Exercise -> Look below for the line that contains "Task: Select the BRTI,D : HA tab", then copy it and each following line exactly, through and including the line that contains "has width=1349, height=793.".

(Data records)
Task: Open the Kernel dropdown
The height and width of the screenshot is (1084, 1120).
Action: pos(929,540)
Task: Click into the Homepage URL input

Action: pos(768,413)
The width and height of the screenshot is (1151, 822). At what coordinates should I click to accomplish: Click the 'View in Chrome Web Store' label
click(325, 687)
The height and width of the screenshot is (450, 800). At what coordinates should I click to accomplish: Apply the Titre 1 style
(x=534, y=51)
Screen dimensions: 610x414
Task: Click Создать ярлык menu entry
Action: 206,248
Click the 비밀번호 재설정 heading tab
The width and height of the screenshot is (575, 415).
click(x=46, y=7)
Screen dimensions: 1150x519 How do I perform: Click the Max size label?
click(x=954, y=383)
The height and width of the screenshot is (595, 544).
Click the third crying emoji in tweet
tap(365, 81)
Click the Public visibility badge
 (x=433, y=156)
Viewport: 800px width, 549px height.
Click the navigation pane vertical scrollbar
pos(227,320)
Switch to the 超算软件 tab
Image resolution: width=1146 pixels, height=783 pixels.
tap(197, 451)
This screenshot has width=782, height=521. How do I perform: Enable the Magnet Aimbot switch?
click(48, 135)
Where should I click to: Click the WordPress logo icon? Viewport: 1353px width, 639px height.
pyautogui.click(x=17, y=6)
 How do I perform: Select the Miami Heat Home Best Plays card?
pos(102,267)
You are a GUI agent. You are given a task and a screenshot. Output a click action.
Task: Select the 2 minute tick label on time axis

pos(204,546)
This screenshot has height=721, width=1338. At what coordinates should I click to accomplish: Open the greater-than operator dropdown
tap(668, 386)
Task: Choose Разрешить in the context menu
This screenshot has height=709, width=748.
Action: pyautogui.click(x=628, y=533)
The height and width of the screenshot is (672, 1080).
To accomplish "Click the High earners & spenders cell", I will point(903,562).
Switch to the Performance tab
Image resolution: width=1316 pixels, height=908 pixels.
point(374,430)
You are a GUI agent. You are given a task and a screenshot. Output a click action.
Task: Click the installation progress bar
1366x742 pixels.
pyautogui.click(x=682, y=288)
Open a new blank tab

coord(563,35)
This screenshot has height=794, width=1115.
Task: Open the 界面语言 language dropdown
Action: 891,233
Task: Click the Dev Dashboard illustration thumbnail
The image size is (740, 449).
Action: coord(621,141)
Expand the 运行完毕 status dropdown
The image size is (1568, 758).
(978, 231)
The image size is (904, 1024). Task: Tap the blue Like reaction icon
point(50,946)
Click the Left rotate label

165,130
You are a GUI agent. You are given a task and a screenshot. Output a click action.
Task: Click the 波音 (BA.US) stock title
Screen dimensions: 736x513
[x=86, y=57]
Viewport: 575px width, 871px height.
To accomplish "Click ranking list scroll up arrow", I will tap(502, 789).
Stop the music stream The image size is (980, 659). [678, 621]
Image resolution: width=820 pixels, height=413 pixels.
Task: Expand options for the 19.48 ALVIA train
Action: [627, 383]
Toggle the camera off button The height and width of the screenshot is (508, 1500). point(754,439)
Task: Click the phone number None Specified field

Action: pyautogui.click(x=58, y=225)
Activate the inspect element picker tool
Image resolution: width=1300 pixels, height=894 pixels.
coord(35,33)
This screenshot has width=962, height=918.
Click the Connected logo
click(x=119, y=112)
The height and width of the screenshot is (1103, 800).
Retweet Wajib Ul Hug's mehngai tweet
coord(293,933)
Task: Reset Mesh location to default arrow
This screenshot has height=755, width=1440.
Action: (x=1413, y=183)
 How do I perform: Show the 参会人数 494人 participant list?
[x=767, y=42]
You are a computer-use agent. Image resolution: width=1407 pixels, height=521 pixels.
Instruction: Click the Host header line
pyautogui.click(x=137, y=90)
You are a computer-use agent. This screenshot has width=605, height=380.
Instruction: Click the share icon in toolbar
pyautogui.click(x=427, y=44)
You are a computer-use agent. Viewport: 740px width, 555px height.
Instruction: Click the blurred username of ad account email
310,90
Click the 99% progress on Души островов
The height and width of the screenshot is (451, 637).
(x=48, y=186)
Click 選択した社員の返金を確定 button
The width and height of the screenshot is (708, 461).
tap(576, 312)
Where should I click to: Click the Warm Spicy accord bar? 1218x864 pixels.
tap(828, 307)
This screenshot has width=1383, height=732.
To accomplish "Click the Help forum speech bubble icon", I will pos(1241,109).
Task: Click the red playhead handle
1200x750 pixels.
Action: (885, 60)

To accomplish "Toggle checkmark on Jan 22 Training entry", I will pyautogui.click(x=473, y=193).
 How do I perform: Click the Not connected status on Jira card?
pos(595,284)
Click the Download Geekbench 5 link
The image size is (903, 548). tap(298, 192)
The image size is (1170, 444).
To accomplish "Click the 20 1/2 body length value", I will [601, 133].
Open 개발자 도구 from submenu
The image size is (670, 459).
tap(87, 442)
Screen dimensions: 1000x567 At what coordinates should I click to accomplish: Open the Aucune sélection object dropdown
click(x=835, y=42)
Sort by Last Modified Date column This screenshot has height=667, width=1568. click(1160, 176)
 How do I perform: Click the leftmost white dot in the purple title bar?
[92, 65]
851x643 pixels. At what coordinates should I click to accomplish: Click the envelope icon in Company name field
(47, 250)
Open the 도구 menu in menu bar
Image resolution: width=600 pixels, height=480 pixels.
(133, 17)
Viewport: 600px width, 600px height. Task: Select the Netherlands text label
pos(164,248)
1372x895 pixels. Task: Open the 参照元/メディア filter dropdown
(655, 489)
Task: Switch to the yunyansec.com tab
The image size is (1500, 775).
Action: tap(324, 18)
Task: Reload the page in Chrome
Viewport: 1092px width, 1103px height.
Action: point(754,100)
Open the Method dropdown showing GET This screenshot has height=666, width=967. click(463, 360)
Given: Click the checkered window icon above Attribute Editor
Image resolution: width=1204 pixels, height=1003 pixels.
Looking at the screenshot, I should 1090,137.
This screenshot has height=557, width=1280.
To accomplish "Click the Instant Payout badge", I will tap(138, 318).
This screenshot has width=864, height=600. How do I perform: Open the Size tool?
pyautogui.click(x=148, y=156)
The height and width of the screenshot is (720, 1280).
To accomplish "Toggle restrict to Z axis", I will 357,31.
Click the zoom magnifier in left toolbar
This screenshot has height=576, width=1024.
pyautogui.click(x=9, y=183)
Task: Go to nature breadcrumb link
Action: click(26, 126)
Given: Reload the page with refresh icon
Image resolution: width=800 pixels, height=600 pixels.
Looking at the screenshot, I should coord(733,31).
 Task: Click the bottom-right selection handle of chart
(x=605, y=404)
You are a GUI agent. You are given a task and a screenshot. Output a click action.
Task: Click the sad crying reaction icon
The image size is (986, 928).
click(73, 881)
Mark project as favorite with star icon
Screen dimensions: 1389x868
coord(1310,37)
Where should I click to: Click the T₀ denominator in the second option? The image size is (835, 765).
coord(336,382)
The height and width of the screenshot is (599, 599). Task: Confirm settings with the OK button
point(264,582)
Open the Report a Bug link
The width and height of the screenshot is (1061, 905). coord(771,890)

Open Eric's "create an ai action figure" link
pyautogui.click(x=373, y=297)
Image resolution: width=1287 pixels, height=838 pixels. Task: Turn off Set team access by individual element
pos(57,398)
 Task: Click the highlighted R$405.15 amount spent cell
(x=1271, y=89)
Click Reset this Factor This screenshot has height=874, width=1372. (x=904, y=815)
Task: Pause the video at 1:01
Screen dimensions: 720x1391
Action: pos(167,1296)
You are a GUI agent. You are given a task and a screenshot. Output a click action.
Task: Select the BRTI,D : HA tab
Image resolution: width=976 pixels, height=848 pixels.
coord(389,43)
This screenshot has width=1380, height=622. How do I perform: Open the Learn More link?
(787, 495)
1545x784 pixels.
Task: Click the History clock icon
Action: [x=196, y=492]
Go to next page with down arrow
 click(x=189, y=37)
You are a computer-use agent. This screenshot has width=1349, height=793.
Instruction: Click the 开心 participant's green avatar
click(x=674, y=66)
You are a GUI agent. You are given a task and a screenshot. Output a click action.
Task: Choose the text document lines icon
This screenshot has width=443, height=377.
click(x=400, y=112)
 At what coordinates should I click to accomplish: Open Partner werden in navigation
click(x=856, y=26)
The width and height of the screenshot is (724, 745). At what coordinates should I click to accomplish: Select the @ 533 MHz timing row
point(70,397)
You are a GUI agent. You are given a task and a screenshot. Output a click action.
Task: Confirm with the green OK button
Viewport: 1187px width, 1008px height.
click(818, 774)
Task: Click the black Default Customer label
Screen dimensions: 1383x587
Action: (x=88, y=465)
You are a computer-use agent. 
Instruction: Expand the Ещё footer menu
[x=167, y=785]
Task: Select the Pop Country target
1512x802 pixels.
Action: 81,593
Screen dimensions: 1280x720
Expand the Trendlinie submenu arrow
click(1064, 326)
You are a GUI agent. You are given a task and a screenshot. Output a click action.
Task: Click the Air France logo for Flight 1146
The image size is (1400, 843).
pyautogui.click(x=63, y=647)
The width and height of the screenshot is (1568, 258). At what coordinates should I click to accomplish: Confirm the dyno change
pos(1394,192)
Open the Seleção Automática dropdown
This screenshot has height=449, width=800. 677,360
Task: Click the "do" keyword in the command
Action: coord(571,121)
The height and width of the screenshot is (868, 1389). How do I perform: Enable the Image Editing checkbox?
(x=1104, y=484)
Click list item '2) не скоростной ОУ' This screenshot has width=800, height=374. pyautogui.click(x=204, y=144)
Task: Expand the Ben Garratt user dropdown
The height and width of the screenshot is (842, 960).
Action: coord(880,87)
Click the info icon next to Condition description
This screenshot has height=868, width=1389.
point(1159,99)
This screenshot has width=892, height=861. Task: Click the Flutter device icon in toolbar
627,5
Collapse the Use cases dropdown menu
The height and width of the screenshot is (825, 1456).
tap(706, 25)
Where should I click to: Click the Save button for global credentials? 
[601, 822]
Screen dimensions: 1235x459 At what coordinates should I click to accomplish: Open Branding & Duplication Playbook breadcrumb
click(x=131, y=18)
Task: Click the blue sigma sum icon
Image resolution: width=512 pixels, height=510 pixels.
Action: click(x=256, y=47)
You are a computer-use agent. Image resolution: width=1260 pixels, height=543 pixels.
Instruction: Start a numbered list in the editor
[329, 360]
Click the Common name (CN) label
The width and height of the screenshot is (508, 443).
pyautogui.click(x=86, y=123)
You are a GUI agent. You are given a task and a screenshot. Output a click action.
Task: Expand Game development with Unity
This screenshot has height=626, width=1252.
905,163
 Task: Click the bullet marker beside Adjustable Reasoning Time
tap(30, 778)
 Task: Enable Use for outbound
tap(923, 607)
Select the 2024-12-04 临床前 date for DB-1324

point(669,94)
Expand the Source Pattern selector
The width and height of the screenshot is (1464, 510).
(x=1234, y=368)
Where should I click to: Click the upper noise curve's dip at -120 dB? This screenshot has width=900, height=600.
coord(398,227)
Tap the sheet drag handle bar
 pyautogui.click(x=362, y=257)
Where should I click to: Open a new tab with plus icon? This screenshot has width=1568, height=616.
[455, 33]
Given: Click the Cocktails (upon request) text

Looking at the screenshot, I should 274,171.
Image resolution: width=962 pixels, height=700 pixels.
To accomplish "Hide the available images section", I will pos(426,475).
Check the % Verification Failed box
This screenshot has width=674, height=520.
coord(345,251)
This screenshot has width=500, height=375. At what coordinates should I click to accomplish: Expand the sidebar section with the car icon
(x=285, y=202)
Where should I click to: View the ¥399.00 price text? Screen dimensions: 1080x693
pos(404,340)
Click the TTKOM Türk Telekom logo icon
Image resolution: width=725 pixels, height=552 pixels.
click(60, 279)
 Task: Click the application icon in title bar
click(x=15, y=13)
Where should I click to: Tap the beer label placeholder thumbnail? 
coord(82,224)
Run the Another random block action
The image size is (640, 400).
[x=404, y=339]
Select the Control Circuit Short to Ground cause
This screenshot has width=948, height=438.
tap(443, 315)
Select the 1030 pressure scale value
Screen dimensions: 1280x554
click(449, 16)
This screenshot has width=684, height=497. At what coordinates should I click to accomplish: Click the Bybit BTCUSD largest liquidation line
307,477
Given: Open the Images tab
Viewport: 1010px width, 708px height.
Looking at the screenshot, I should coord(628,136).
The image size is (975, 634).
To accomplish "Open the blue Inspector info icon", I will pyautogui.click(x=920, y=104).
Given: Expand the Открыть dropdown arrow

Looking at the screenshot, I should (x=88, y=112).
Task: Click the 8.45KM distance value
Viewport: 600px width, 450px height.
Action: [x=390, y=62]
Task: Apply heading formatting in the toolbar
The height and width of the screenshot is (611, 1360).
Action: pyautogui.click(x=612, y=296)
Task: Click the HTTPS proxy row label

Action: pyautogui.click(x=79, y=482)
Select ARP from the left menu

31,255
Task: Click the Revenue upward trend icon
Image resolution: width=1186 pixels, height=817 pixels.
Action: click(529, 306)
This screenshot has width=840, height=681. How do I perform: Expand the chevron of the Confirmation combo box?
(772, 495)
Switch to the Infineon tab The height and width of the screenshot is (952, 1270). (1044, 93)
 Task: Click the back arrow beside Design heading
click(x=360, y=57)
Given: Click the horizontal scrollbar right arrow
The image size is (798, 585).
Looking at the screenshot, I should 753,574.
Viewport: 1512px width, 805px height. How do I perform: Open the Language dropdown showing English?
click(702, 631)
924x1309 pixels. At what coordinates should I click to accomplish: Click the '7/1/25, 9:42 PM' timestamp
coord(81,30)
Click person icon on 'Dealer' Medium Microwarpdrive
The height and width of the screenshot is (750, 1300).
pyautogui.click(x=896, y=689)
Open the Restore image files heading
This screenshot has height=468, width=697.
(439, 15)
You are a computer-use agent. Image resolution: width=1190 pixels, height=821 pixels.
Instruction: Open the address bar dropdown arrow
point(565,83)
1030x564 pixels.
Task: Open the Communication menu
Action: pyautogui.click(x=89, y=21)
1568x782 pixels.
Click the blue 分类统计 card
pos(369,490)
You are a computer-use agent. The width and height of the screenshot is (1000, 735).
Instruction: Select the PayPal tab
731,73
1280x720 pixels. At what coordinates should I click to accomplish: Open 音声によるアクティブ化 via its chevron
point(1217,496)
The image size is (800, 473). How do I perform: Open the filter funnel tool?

Finished task ->
Task: Select the BRTI,D : HA tab
Image resolution: width=976 pixels, height=848 pixels.
coord(389,43)
This screenshot has width=1380, height=622. How do I perform: Open the Learn More link?
(787, 495)
1545x784 pixels.
Task: Click the History clock icon
Action: [x=196, y=492]
Go to next page with down arrow
 click(x=189, y=37)
You are a computer-use agent. This screenshot has width=1349, height=793.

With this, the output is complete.